OE Editorials: May Day - A Time To Reflect For Irish Business
Updated: Jun 6, 2021

May 1st: a day of joy, maypoles and the last days of spring, or the first day of summer depending on your calendar. In this country a day of family and community, a day to relax and look forward to the sunny weather and good months ahead.
In addition to this it is a day of labour, a day to commemorate the achievements of those people who fought for man's right to earn a living humanely and direct his own destiny with dignity and pride. It looks back on people like Robert Owen, the Welsh textile manufacturer who campaigned for the rights of the worker during the industrial revolution, coining the slogan, "Eight hours' labour, Eight hours' recreation, Eight hours' rest", a move away from the institutions of slavery and indentured servitude and towards far greater rights for every person to stand on their own two feet as a sovereign human being.

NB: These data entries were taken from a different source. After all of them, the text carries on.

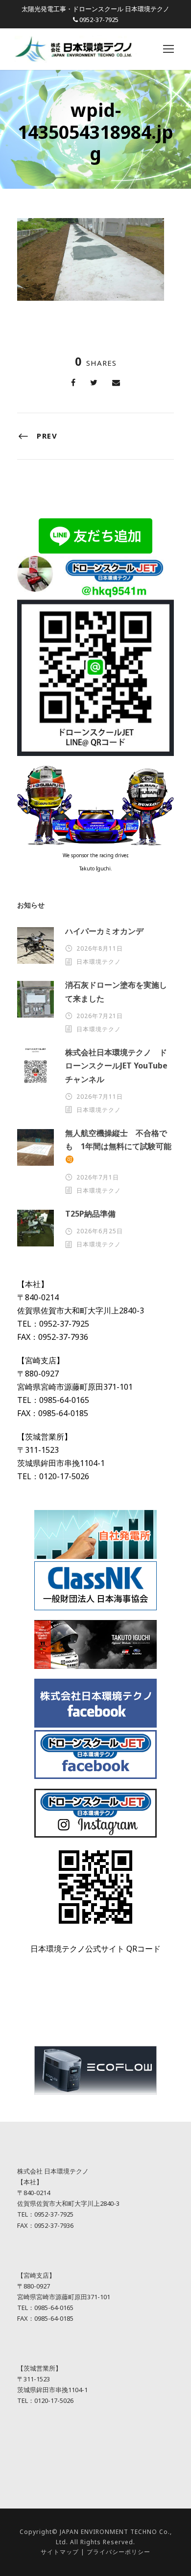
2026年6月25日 (99, 1231)
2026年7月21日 (99, 1016)
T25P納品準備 (90, 1213)
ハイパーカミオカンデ (104, 931)
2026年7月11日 (99, 1096)
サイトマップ (60, 2552)
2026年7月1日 (97, 1177)
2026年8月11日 (99, 948)
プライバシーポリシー (118, 2552)
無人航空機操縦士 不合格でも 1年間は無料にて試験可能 (118, 1140)
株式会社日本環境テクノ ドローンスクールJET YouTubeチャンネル (116, 1065)
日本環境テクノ (98, 961)
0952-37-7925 (99, 19)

In Ireland it remembers figures such as Jim Larkin, who formed the Irish Transport and General Workers' Union in 1909 and was involved in the historic Dublin lock-out, in which William Martin Murphy and a group of around 300 employees barred members or suspected members of the ITGWU from work. A turbulent time in Irish history, it was set against the backdrop of a nation in which great numbers of people had migrated to Dublin in order to work and feed their families, suffering the abhorrent conditions of the tenements, where people were forced to live in extremely tight spaces and were beset by terrible disease resulting from poor diet and sanitation.
It is worth looking back on the history of our nation, then, and reflecting on this day of labour on how radically things have changed since then. In 2021 the script seems to have flipped, we are no longer locked out but locked down, and while the situation is vastly different to the days of the first Industrial Revolution we face severe challenges of a different kind facing into what has been termed the Fourth Industrial Revolution, or Industry 4.0.
Rather than fighting for the right to work humane hours and rest adequately as our ancestors did, we now face a fight to work at all. With unemployment skyrocketing in the wake of the Covid-19 pandemic and the vast majority of physical business and anything deemed “non-essential” by the Irish government, people have been taken under the wing of the state, told to stay at home receiving Pandemic Unemployment Payment while the whole thing blows over. There is a real sense that, in a world becoming more digitised by the day, certain industries such as hospitality and tourism have been deemed to have served their purpose and are marked down to be retired and labelled a thing of the past.
Notable in their absence during this time are figures like Owen or Larkin, individuals who will stand up and state with conviction that every living adult has the fundamental right to do a fair day's work for a fair day's pay. With support for those who have lost their jobs due to end on June 30th, it is high time that individuals in their mould came forward to ask hard questions about what the future is of Irish business heading into the rest of this decade.
It is worth considering also that we are still in a level 5 lockdown in this country as of today, with the vast majority of brick and mortar establishments still not allowed to open their doors. While there is talk of easing restrictions on the horizon, there is still no real end in sight, no date where Irish business can get back up and running and begin to pick up the pieces of the economic destruction of the last year of closures.
The hard reality is that the longer we are in this situation the more Irish residents will become dependent on the state to pay their bills, to feed their families. We don't need to look too far back in history to understand why this lack of agency is so inherently dangerous, or where it could likely lead if the problems we face are allowed to continue to develop and deepen.
Our ancestors fought to place the power to decide in the hands of the labourer, to decide how much of their energy they were willing to give to their employers, and to be able to direct his or her own affairs with dignity without the interference of some ruling force. We stand in a much different world in Ireland 2021, but the principle remains the same.